It’s been one year since workplace sexual harassment started making headlines. Of course, #MeToo has been around much longer (originating in 2006), but the Harvey Weinstein allegations (as well as those against other public figures) turned #MeToo into a national movement. This national movement has resulted in increased attention on sexual harassment both by employers, who want to avoid their own Harvey Weinstein scandal, and the Equal Employment Opportunity Commission (EEOC).

On October 4, the EEOC released its preliminary data on sexual harassment for FY 2018 (October 1, 2017 – September 30, 2018). While the EEOC has investigated, mediated, litigated, and adjudicated claims of workplace harassment for decades, the last year has put a renewed focus on workplace sexual harassment.

According to the preliminary data, sexual harassment charges filed with the EEOC have increased by 12% over the prior year. This is the first increase the EEOC has seen in this category in five years. Additionally, of the charges alleging harassment, reasonable cause findings (meaning the EEOC determined there was reasonable cause to believe that harassment occurred) increased by nearly 23% over the prior year (from 970 in FY 2017 to nearly 1,200 in FY 2018). Finally, and maybe most important for employers, the EEOC recovered nearly $70 million in restitution from employers through administrative enforcement and litigation. That’s nearly a 50% increase from the year before when $47.5 million was recovered.

There are no signs that this momentum is slowing down. Employers should expect heightened scrutiny for all harassment claims, but particularly those alleging sexual harassment.
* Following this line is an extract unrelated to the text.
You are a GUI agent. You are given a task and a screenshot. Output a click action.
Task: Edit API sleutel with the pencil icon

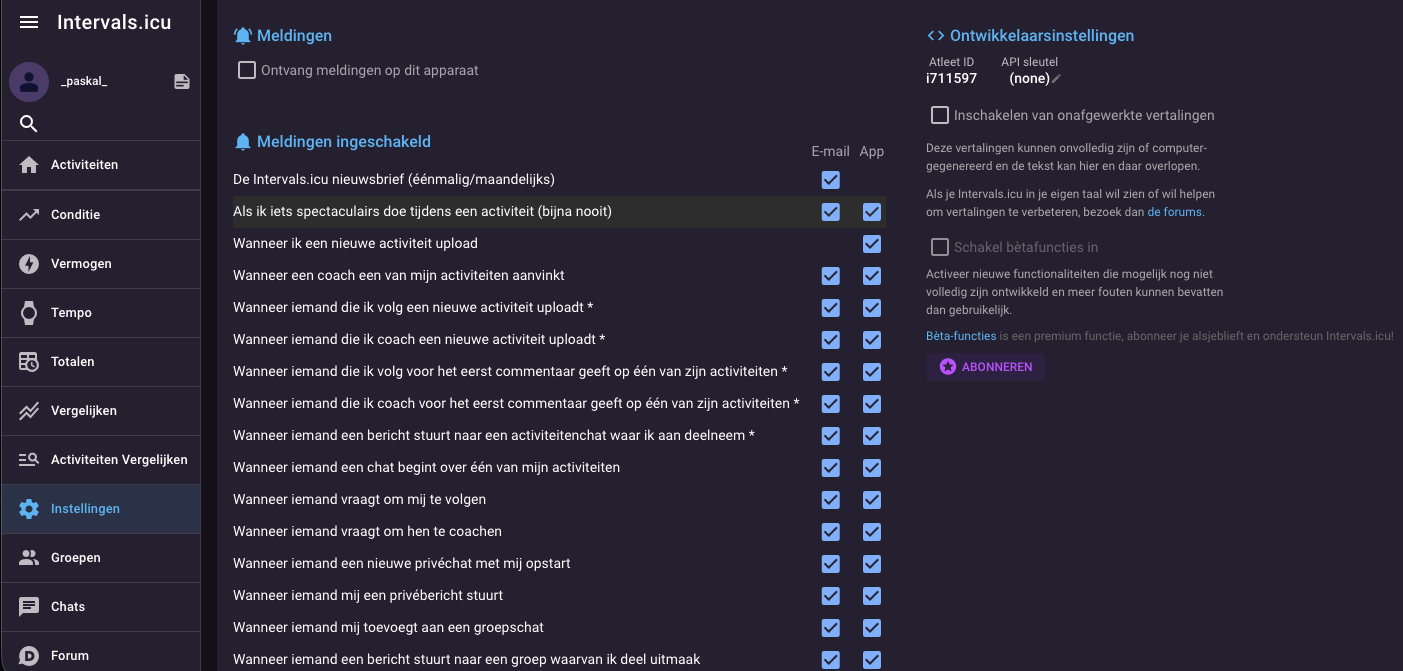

What can employers do to ensure they do not become an EEOC statistic? Having a policy on sexual harassment—defining what sexual harassment is, how to report sexual harassment, and providing guarantees of no retaliation—and enforcing it consistently (regardless of who the accused may be) is key. Any reports of sexual harassment should be investigated immediately and thoroughly. Finally, train managers and supervisors on sexual harassment, including how to respond (or not respond) to allegations, and ensure all employees are aware of your policy on sexual harassment.